According to insurance company figures, there is a 50 per cent chance you will be disabled by injury or illness for at period of at least 90 days between the ages of 35 and 65.  And statistics show that almost half of home mortgage foreclosures are due to homeowner disability.

Given these facts, it's unfortunate that so many prospective and new parents don't have disability insurance, which will pays a weekly or monthly benefit as long as the policyholder remains sick or injured.  The payments begin after a waiting period, usually 30 days. Once you develop a sickness or disability, of course, it's impossible to obtain such insurance.  Therefore, it's especially important that you get a non-cancellable policy now, while you're healthy.    
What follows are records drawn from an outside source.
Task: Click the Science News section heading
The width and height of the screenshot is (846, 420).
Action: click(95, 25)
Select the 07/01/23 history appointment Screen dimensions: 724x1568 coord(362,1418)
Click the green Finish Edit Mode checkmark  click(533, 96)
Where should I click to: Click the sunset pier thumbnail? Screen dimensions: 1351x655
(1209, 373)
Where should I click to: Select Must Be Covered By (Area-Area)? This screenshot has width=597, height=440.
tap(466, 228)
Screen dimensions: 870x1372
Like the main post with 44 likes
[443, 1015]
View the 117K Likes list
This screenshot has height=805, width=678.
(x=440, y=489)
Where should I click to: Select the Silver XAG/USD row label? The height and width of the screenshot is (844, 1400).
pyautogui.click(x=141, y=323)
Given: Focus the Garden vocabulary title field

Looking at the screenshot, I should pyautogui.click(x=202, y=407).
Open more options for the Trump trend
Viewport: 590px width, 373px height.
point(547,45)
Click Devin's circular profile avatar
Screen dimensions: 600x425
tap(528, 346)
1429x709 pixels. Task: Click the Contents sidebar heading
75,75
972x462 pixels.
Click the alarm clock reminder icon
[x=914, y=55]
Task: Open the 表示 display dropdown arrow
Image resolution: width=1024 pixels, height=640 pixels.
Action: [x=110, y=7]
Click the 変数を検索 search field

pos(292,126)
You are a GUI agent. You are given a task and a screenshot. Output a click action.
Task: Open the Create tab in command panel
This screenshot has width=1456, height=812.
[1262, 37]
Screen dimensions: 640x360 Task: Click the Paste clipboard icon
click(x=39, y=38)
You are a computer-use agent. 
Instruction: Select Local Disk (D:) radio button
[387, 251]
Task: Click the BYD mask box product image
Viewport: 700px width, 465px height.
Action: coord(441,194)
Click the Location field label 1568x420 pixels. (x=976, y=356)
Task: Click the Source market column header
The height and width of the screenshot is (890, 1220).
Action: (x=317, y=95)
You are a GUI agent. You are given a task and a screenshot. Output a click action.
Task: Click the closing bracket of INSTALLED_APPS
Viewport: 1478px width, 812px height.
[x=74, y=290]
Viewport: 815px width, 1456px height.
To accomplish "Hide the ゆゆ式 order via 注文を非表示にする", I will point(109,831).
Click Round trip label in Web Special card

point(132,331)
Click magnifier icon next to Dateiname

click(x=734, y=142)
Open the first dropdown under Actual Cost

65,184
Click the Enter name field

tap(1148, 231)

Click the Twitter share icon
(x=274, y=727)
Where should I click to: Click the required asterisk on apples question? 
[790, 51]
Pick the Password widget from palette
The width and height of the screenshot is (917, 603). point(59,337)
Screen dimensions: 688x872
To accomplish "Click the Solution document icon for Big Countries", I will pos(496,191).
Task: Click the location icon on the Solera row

Many large employers, unions and professional organizations offer group disability policies; you can also buy an individual policy through a general insurance agent.  Although group policies are always cheaper, they can be cancelled if you leave your employer or other group, or if the group cancels the master policy.  Individual disability policies, on the other hand, are non-cancellable and therefore more expensive.  If you can, buy both: a non-cancellable individual policy for the minimum coverage amount you need, and a cheaper group policy for additional coverage.  This is called "stacking" policies. 

Policy definitions of "total disability," "partial disability" and the provision for the payment of "proportionate" benefits vary from company to companhy and should be your major point of comparison among disability contracts.  For instance, the definition of total disability in some group policies requires a person to be bedridden before benefits will be paid.  Yet you may be ambulatory and still not able to do your job. 

And don't try to buy complete "replacement" coverage for your salary -- an amount of money equal to your gross monthly salary.  You'll find this to be prohibitively expensive.  Instead, aim at that minimum amount which would still allow you to meet your essential monthly bills -- home mortgage, car payment, groceries, etc.  You'll have to expect to dip into savings for anything extra.  But you can also cut your cost considerably by buying a policy with a sixty or ninety day waiting period. 

Do You Need An Educational Fund? 

The ultimate financial challenge of parenthood is paying for a child’s (or several children’s) college education.  The average cost of a private, four-year college education is now over $50,000.  Even a state university education can cost more than $25,000.

You can pay these costs out of your general savings -- if you have it at the time.  Or you could start a disciplined investment plan now -- and in 18 years, sending your kid to college will be (relatively) painless.  Consider this: if you invest $2000 for 18 years at six percent annual interest, you will have accumulated $65,000 by the time the child starts college.

If you set up an educational fund, separate it from your regular savings account.  When a child’s money is mixed in with his parents’, the temptation to spend it becomes too great.

Unfortunately, income taxes can significantly reduce the growth of your fund even if you give the money to your child under the Uniform Gifts To Minor Act (UGMA). Under current law, unearned income (dividends and interest) of children under age 14 which exceeds $1000 is taxed to the child at the parents' marginal tax rate.    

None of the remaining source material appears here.